Most homeowners insurance and rental policies will cover you for bodily injury and property damage that you or your family members cause to others, including court costs and judgments against you. However, the coverage amount is typically limited, often to $100,000, according to the Insurance Information Institute.

Many policies also have a no-fault medical component to their liability coverage that allows someone who is injured on your property to submit their medical bills directly to your insurance company. However, that coverage is often capped at $1,000 to $5,000 on average, according to the institute.

The first yard sale risk is that a court judgment could well exceed your coverage limits. According to Jury Verdict Research, the average jury award in personal injury lawsuits in 2006 was $978,848.

The solution? Talk to your insurance agent about additional liability coverage and/or an umbrella plan that can insure you for $1 million or more, with additional coverage for things like libel and slander.

But wait, there's more -- risk, that is. Should your insurance company determine that you were conducting your yard sale as a business, your homeowners insurance may not cover you at all.

Typical language under "policy exclusions" in a standard homeowners policy reads: "Personal liability and medical payments to others do not apply to bodily injury or property damage arising out of or in connection with a business engaged in by an insured."

"If someone is really holding a garage sale on a constant basis, then it would become more of a business," says Trace Meek of Condon-Meek Inc. insurance agency in Clearwater, Fla.

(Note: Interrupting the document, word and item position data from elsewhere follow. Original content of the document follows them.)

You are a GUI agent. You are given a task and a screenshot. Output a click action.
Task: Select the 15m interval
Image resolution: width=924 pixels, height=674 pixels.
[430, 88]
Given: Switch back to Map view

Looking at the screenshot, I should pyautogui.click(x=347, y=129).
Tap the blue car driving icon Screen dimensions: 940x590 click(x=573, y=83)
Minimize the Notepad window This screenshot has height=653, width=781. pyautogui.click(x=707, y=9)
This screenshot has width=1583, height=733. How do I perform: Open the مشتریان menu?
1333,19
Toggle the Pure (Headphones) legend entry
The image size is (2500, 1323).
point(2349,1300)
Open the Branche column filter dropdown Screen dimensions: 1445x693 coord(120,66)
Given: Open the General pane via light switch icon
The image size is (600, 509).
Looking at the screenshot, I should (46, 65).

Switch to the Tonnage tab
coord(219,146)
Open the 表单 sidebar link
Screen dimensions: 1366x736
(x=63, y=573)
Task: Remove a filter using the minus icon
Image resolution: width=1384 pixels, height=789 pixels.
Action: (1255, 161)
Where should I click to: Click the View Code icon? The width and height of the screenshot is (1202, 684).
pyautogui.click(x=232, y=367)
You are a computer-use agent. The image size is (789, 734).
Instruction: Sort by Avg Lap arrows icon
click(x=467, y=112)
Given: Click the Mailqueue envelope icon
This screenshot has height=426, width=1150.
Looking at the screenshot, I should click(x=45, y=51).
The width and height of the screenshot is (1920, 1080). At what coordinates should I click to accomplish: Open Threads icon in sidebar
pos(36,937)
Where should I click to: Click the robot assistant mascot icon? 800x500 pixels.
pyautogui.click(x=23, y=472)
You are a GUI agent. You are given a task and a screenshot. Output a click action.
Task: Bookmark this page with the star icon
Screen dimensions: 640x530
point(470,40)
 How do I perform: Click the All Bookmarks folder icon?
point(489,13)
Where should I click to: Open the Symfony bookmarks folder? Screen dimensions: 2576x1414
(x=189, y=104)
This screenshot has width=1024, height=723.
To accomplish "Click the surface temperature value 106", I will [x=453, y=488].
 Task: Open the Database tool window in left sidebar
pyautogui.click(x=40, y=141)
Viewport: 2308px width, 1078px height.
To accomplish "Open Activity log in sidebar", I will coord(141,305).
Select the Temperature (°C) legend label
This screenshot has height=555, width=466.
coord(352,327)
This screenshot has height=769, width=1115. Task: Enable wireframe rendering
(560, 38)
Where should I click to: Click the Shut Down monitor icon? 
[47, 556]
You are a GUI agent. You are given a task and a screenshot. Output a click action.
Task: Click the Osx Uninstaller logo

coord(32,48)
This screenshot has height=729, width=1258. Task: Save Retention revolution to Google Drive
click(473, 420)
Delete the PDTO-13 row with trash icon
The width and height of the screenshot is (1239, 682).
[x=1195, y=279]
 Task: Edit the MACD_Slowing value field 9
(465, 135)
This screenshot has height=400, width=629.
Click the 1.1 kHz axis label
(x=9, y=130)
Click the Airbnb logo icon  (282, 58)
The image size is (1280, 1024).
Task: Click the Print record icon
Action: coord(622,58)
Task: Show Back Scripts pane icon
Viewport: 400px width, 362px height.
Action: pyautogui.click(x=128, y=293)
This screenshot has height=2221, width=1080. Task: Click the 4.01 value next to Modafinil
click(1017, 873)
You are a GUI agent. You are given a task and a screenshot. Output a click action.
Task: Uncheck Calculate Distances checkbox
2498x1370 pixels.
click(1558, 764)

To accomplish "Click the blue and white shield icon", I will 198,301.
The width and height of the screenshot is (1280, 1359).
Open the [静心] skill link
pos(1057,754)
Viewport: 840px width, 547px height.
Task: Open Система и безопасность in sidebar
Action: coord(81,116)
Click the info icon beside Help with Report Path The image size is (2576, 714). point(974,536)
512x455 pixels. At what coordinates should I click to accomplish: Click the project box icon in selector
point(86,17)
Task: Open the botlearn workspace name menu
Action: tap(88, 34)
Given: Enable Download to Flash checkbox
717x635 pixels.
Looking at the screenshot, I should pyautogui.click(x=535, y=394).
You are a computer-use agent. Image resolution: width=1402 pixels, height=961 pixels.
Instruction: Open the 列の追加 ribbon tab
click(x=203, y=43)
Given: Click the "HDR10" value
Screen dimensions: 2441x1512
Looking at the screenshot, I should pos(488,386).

How do you know if your garage sale qualifies as a business? That's one of those insurance gray areas.


"If you have a yard sale once a year, or even once a season, that's not a business per se," says Jeanne Salvatore, senior vice president and consumer spokeswoman at the Insurance Information Institute. "If this yard sale is now an income-producing situation, then you have a small business and you need business insurance."

Joanna Augustynski of Allstate Insurance agrees. "It has more to do with the purpose of the yard sale than the frequency," she says.